A Lagoa das Sete Cidades, em São Miguel, nos Açores, é um dos cartões postais da ilha e foi considerada como uma das sete maravilhas naturais de Portugal. Todos os anos, dezenas de milhares de turistas param no miradouro da Vista do Rei ou do Cerrado das Freiras para admirar as vistas da Lagoa Verde e da Lagoa Azul, lá em baixo. A paisagem é deslumbrante e inspira uma certa tranquilidade. Tanta, que é fácil esquecer que aquilo para que se está a olhar é a cratera de um vulcão ativo. O mais ativo do arquipélago, na verdade: terá tido 17 erupções nos últimos cinco mil anos – o que parece muito em tempo humano, mas é pouco em tempo geológico.
Foi aqui que a investigadora Luísa Pereira, lisboeta de gema, de 28 anos, passou os primeiros meses deste ano. Também a ela o cenário dos Açores lhe inspira uma certa paz, que a faz ficar mais dada a caminhadas matinais na natureza, hábito que não tem na capital. Mas nunca se esquece do que se esconde por baixo dos campos verdes e das lagoas de águas tranquilas: enormes sistemas vulcânicos, onde, a cada momento, estão em confronto forças poderosas, quer regionais, quer locais, como a tectónica, o magma, os gases e fluidos que circulam em fraturas e que compõem sistemas hidrotermais.
Quem vive nos Açores e quem visita, esquece-se disso, mas há um perigo vulcânico associado.
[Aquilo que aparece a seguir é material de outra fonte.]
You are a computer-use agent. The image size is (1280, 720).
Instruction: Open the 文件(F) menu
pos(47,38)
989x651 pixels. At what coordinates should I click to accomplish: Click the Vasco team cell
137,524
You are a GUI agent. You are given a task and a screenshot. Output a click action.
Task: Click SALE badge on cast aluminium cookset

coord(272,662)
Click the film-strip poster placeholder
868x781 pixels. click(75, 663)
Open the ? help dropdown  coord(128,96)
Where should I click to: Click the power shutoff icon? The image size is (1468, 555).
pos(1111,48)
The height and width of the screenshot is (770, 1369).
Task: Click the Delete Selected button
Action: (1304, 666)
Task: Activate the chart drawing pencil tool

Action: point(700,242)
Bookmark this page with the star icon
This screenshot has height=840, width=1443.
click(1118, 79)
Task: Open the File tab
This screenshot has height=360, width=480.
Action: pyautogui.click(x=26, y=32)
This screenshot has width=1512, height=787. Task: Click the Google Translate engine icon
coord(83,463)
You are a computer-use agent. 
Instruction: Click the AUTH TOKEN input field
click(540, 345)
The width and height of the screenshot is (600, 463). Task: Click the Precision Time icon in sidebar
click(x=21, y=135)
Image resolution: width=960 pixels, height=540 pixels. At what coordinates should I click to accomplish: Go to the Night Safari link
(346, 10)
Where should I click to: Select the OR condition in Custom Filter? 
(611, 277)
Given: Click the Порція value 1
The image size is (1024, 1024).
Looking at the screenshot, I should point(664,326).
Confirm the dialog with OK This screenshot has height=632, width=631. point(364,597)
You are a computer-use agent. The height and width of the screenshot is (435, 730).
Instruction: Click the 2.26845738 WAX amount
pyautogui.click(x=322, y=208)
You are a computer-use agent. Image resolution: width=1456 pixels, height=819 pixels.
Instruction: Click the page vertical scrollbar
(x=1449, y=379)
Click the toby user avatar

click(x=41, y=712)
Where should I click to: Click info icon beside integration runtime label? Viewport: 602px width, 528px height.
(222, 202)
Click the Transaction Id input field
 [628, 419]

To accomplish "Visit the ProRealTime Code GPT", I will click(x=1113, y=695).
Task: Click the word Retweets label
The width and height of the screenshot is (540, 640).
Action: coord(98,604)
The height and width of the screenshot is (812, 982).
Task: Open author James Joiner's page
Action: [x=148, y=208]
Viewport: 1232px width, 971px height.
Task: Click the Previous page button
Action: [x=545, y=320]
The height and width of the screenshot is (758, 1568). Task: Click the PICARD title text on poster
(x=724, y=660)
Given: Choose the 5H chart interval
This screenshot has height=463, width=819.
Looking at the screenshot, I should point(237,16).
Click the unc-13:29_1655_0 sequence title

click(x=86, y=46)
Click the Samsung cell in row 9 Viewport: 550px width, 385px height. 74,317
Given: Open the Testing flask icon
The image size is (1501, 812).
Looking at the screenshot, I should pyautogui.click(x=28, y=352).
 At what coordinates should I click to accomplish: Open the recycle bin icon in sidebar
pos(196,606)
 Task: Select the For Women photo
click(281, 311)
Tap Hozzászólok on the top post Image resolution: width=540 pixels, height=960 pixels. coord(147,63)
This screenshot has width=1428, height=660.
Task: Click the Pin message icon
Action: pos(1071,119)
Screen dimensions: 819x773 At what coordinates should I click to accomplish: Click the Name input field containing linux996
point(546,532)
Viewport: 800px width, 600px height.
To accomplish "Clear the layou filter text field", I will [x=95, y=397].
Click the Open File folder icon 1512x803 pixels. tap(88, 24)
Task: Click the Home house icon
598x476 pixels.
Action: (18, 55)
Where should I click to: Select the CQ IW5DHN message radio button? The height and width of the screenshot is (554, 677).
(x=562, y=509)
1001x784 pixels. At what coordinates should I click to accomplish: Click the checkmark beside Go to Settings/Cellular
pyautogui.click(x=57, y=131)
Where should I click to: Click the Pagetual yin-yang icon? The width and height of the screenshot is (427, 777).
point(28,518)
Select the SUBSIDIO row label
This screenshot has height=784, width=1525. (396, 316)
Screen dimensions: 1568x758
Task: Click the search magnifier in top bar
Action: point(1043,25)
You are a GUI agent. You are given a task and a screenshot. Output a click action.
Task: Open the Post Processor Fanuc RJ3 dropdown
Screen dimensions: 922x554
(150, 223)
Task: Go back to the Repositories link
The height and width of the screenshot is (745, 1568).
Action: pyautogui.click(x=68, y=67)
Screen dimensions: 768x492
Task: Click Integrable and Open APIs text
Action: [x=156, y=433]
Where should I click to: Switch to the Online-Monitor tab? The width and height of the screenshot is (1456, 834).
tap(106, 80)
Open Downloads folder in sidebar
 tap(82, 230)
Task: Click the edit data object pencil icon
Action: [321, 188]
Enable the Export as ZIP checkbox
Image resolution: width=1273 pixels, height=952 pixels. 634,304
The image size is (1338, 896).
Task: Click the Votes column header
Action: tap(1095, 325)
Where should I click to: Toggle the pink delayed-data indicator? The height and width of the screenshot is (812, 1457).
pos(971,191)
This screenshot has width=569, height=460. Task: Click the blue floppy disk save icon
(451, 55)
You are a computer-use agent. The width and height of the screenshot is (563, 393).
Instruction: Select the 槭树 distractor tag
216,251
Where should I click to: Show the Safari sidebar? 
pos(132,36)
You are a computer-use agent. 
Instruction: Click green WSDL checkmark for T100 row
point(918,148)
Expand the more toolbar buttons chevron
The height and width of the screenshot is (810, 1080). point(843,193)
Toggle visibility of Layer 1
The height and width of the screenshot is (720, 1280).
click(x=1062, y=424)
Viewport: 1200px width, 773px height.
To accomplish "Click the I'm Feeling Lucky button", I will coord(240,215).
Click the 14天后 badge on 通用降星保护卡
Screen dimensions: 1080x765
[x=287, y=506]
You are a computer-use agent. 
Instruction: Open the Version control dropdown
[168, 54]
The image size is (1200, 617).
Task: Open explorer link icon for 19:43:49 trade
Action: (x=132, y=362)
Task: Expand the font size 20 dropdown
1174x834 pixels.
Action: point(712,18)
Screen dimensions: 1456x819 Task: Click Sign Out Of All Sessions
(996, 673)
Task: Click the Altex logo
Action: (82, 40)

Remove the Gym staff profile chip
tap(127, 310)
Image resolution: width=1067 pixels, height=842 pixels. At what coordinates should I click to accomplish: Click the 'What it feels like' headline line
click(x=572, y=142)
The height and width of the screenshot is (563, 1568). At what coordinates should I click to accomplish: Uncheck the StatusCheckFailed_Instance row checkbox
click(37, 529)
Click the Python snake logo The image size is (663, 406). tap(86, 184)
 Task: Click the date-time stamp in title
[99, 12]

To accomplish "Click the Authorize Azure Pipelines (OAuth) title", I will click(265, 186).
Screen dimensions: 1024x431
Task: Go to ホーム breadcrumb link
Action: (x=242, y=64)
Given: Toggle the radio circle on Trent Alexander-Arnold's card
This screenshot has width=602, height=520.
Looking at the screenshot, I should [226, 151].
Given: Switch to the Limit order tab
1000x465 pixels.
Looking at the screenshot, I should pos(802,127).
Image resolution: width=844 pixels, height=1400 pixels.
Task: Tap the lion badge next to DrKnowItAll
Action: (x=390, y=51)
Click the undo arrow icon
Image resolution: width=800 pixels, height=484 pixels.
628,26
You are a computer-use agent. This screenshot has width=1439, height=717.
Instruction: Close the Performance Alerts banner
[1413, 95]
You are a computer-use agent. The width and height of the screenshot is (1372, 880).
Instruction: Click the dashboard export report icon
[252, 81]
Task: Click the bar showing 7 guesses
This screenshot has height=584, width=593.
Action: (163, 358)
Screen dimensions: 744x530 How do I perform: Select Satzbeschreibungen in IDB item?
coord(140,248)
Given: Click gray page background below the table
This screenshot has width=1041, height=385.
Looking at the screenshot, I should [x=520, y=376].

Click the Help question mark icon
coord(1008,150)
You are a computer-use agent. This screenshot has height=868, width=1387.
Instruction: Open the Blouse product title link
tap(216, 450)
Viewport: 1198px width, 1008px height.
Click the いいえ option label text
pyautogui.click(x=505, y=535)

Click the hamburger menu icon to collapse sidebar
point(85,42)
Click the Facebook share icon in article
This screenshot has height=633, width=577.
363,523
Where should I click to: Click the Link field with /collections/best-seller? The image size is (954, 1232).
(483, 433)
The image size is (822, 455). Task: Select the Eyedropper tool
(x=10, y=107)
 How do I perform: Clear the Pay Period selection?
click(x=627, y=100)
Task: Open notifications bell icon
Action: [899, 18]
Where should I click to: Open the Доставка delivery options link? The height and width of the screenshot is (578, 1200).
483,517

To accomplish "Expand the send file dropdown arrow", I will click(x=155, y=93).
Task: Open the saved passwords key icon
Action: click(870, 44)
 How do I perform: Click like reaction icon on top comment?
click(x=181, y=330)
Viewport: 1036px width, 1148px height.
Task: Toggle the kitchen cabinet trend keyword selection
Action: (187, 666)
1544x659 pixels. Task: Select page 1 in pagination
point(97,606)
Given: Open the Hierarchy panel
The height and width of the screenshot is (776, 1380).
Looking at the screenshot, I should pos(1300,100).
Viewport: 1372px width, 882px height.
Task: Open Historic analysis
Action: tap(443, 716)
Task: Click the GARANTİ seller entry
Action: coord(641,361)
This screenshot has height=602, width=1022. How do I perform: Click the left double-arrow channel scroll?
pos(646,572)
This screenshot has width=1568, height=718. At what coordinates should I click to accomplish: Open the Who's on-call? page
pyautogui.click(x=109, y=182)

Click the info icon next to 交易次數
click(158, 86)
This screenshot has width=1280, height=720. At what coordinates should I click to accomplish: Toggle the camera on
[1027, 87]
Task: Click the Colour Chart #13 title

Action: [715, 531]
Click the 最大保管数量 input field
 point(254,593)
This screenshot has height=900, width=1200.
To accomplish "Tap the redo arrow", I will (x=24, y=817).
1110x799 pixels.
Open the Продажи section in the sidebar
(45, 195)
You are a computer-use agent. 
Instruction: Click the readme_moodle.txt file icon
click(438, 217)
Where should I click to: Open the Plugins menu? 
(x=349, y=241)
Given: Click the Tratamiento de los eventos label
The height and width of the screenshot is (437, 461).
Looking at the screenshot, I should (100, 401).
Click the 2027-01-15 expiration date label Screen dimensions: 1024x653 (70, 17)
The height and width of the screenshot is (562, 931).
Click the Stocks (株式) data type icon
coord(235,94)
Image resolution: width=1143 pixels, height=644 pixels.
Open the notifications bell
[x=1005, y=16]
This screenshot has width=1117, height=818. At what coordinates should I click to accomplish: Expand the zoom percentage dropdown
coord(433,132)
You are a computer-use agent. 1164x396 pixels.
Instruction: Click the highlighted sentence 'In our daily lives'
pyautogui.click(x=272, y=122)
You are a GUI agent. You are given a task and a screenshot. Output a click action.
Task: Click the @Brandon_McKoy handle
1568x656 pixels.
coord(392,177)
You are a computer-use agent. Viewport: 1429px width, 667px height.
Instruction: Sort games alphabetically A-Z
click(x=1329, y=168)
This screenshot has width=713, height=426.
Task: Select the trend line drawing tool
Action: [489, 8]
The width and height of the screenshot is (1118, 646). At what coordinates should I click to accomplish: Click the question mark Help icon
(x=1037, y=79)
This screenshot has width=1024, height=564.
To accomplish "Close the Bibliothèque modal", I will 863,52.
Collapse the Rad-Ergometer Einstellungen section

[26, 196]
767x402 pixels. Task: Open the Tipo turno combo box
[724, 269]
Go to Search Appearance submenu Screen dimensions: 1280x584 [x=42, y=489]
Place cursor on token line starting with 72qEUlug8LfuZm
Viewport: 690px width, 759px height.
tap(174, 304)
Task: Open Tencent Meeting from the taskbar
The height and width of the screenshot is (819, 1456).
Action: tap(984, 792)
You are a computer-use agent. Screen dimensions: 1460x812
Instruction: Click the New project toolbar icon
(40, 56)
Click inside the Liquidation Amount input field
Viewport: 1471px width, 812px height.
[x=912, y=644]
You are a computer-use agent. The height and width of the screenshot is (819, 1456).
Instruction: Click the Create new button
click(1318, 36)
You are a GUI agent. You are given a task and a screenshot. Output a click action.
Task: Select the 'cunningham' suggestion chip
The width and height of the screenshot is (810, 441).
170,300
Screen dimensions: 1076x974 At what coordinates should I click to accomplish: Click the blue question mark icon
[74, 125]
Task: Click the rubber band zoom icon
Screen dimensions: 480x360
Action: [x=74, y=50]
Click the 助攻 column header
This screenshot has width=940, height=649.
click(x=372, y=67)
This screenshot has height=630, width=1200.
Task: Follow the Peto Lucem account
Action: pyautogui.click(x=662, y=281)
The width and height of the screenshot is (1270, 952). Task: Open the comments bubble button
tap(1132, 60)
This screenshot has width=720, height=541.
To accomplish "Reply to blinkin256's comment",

Apesar das erupções se tornarem progressivamente menos frequentes, este tipo de vulcões [estratovulcões com caldeira], estão entre os mais perigosos do mundo.”
Licenciada em Geologia e com um mestrado em Engenharia Geológica, Luísa Pereira iniciou em Novembro de 2022 o doutoramento em vulcanologia, financiado pela Fundação “la Caixa”, no Instituto de Investigação em Vulcanologia e Avaliação de Riscos (IVAR), na Universidade dos Açores, co-orientado por membros do Instituto Dom Luiz, da Universidade de Lisboa, e do Instituto Nacional de Geofísica e Vulcanologia, de Nápoles, em Itália. A sua área de especialização e interesse é a mecânica das rochas e, no trabalho de doutoramento, é exatamente isso que pretende estudar: as características e comportamento das rochas dos vulcões centrais da ilha de São Miguel.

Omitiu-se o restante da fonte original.